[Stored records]
┄┄┄┄┄┄┄┄┄┄

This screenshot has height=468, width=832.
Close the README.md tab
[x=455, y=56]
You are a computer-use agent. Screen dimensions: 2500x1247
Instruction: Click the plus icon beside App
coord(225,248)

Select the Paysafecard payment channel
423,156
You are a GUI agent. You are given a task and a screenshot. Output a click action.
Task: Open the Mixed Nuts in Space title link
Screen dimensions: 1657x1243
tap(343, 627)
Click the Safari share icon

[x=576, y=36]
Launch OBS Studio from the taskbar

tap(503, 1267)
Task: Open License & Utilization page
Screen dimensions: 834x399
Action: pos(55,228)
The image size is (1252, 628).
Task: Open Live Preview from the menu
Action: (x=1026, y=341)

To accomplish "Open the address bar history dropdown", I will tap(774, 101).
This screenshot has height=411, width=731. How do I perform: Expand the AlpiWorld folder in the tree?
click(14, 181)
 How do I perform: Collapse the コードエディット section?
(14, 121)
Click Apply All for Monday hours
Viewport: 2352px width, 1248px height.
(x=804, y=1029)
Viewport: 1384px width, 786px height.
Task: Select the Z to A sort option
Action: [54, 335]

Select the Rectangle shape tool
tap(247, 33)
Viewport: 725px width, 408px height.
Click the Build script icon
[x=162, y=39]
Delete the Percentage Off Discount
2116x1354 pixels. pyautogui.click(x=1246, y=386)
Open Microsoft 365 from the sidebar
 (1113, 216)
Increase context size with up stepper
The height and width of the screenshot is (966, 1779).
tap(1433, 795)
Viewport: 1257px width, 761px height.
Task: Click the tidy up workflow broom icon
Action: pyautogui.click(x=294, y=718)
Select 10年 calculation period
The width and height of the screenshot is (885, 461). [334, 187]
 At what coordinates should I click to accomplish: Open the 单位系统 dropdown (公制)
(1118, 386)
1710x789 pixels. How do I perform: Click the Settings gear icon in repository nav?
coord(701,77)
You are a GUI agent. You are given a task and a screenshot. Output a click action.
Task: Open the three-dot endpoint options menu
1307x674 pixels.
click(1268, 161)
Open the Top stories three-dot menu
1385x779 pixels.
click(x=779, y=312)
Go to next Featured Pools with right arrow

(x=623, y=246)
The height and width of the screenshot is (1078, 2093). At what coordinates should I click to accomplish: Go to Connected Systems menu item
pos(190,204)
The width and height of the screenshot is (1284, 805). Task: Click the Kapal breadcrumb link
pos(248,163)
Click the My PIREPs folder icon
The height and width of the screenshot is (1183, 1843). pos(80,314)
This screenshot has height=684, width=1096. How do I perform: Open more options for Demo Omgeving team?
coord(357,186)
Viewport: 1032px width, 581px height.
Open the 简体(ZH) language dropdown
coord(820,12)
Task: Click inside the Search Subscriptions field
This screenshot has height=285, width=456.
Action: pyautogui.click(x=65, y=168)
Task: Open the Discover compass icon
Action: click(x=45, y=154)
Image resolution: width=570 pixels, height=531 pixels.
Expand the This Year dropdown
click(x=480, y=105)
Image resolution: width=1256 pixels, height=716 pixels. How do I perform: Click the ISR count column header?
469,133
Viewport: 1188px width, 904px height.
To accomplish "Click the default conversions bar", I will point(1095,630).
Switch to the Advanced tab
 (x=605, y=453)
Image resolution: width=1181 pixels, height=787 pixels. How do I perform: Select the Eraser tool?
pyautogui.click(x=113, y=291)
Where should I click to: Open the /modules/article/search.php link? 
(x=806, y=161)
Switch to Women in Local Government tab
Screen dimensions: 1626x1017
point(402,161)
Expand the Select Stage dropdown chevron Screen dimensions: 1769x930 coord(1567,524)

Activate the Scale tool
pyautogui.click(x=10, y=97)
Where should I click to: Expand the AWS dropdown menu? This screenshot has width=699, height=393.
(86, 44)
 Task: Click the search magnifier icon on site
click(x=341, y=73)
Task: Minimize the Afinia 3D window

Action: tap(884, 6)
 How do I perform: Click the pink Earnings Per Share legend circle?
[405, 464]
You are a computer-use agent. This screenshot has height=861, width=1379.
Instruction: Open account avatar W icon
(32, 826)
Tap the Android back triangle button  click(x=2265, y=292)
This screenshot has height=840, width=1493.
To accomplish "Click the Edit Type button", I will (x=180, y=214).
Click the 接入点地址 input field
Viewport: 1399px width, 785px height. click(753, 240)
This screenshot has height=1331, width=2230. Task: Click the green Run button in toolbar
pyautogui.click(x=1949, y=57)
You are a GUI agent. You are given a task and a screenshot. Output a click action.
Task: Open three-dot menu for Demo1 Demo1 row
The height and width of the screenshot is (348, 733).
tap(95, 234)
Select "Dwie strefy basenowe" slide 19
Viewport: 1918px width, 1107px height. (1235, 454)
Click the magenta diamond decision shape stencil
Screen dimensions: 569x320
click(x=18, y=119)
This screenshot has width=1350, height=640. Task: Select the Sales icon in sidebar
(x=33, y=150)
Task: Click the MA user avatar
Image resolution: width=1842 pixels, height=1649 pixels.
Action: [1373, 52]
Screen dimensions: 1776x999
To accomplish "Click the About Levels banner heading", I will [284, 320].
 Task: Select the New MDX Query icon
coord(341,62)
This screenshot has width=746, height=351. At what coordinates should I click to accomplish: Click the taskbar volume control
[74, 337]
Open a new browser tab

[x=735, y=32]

┄┄┄┄┄┄┄┄┄┄

#### [Problem description]
Among the lines above, find the ones containing "will" and copy them.

#### [Output for this task]
To accomplish "Open the address bar history dropdown", I will tap(774, 101).
To accomplish "Click the default conversions bar", I will point(1095,630).
To accomplish "Click the Edit Type button", I will (x=180, y=214).
To accomplish "Click the About Levels banner heading", I will [284, 320].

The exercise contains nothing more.